National Summer Soccer League
- Season: 1997–98
- Champions: Napier City Rovers

= 1997–98 National Summer Soccer League =

The 1997–98 National Summer Soccer League was the third and final season of a short-lived nationwide association football club competition in New Zealand. It was replaced in 1999 by the second incarnation of the New Zealand National Soccer League. The competition was won by Napier City Rovers.

==Structure==
The league was an invitation-only competition, with no promotion or relegation taking place. Seven of the teams which took part in 1997 also took part this season. Wellington United and Mount Maunganui did not participate in the 1997 season; their places were taken by Mount Wellington, Team Otago, and Lower Hutt City. Woolston WMC also did not participate, but were one of the teams represented by a composite side, Canterbury Woolston.

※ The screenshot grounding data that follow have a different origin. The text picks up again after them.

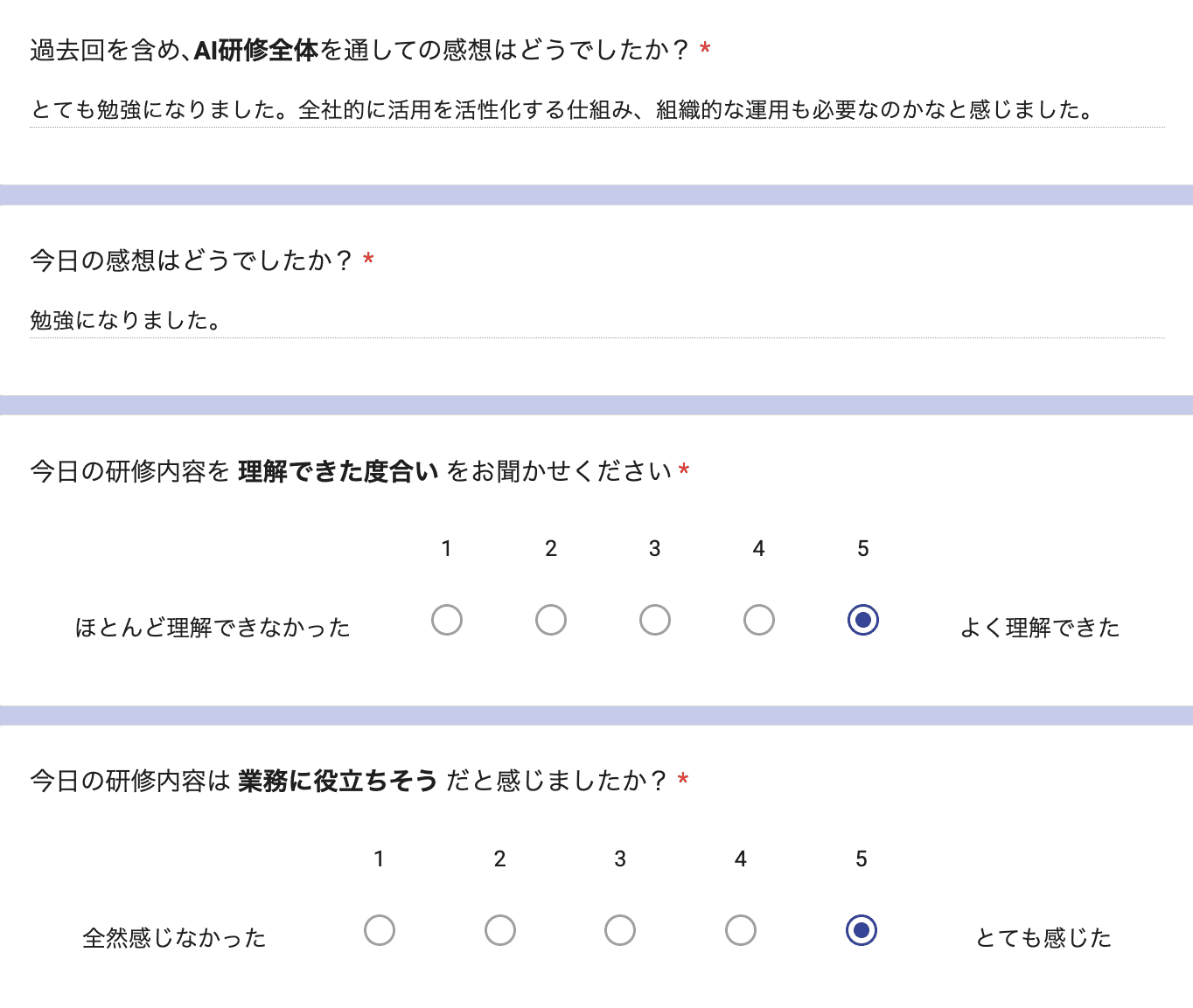This screenshot has height=1008, width=1193.
Task: Click the selected rating 5 understanding radio button
Action: point(862,620)
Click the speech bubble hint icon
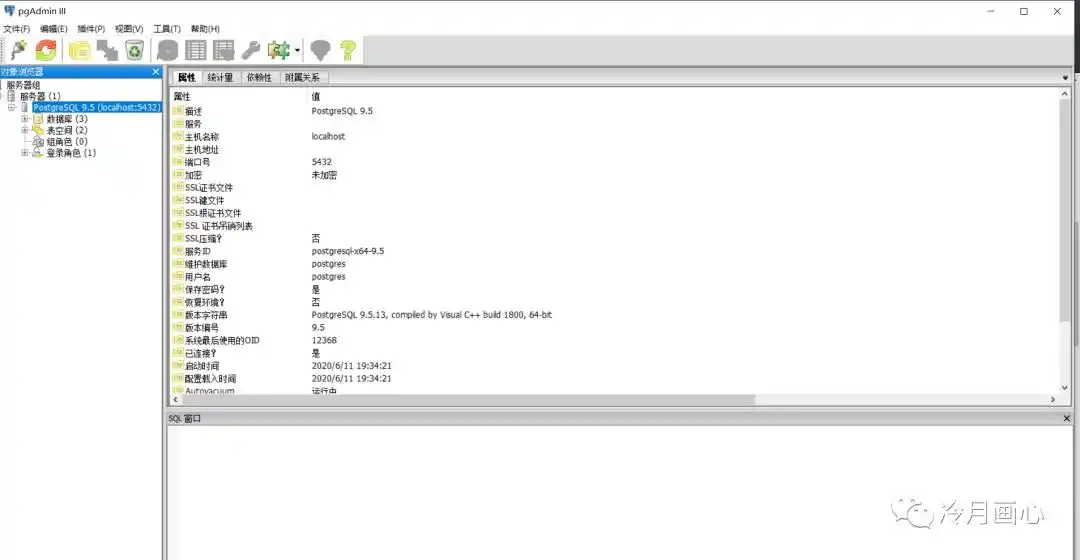 [320, 50]
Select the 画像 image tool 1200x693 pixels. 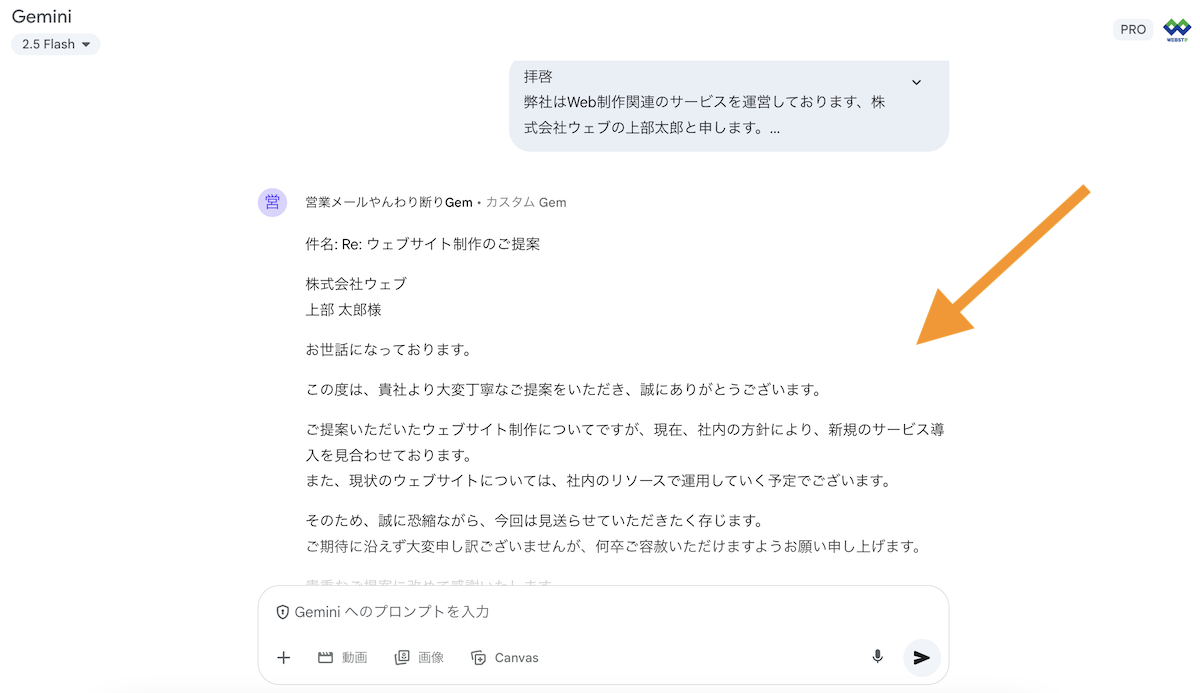coord(418,657)
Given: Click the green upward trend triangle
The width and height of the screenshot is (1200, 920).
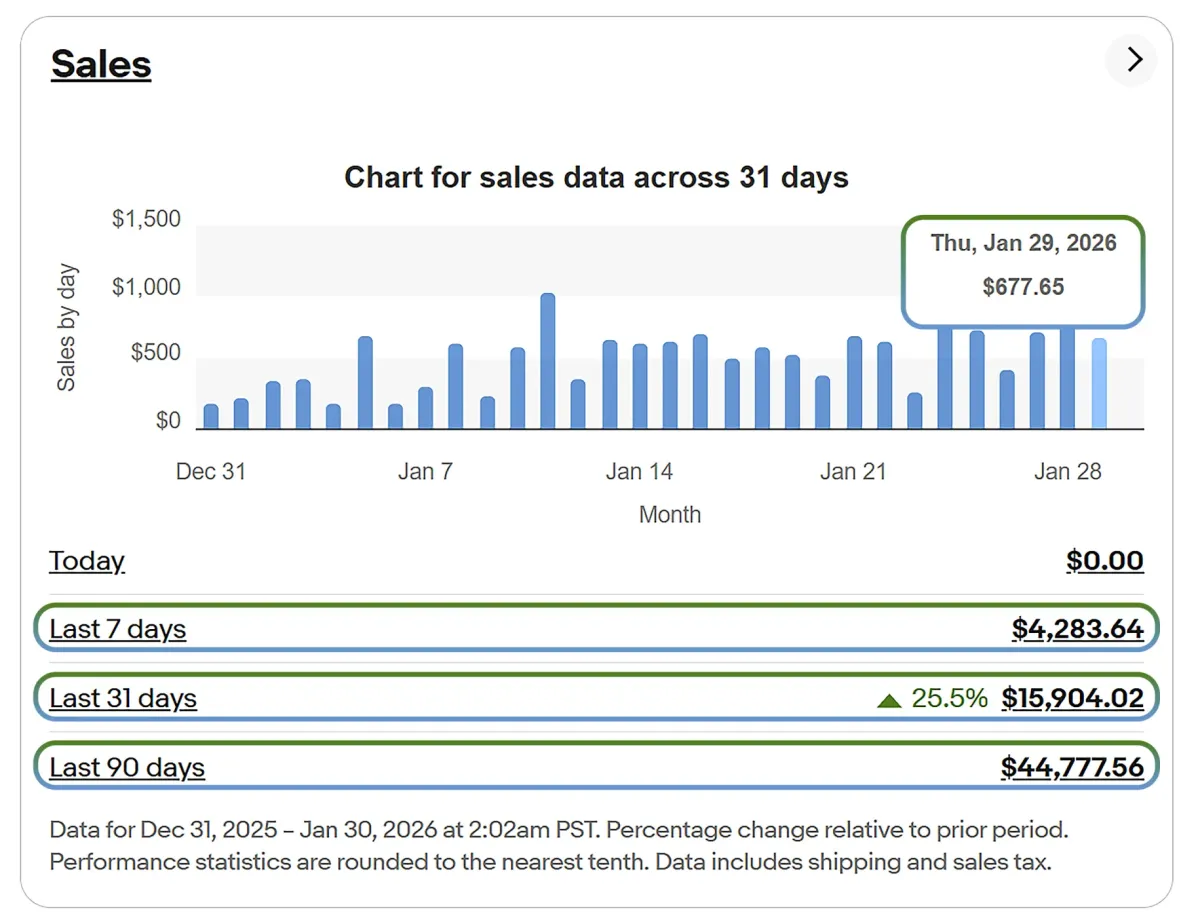Looking at the screenshot, I should 889,700.
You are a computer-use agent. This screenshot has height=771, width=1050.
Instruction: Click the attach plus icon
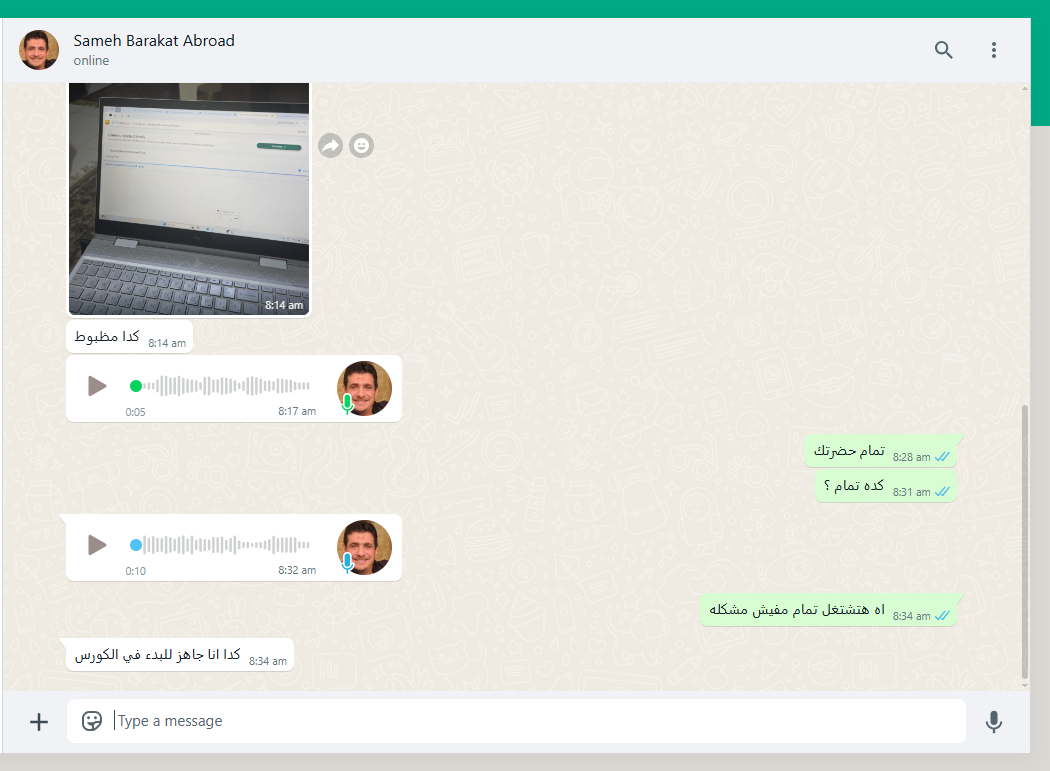click(39, 721)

Matches took place between November 1997 and April 1998, with a three-week break from late December to mid-January. The competition was divided into two stages. In the first stage the eleven teams took part in a round-robin league, with each team playing every other team home and away. The top three teams from this stage progressed to a play-off series. This involved the second and third-placed teams from the league phase playing each other, with the winner meeting the league's top-placed team in the final.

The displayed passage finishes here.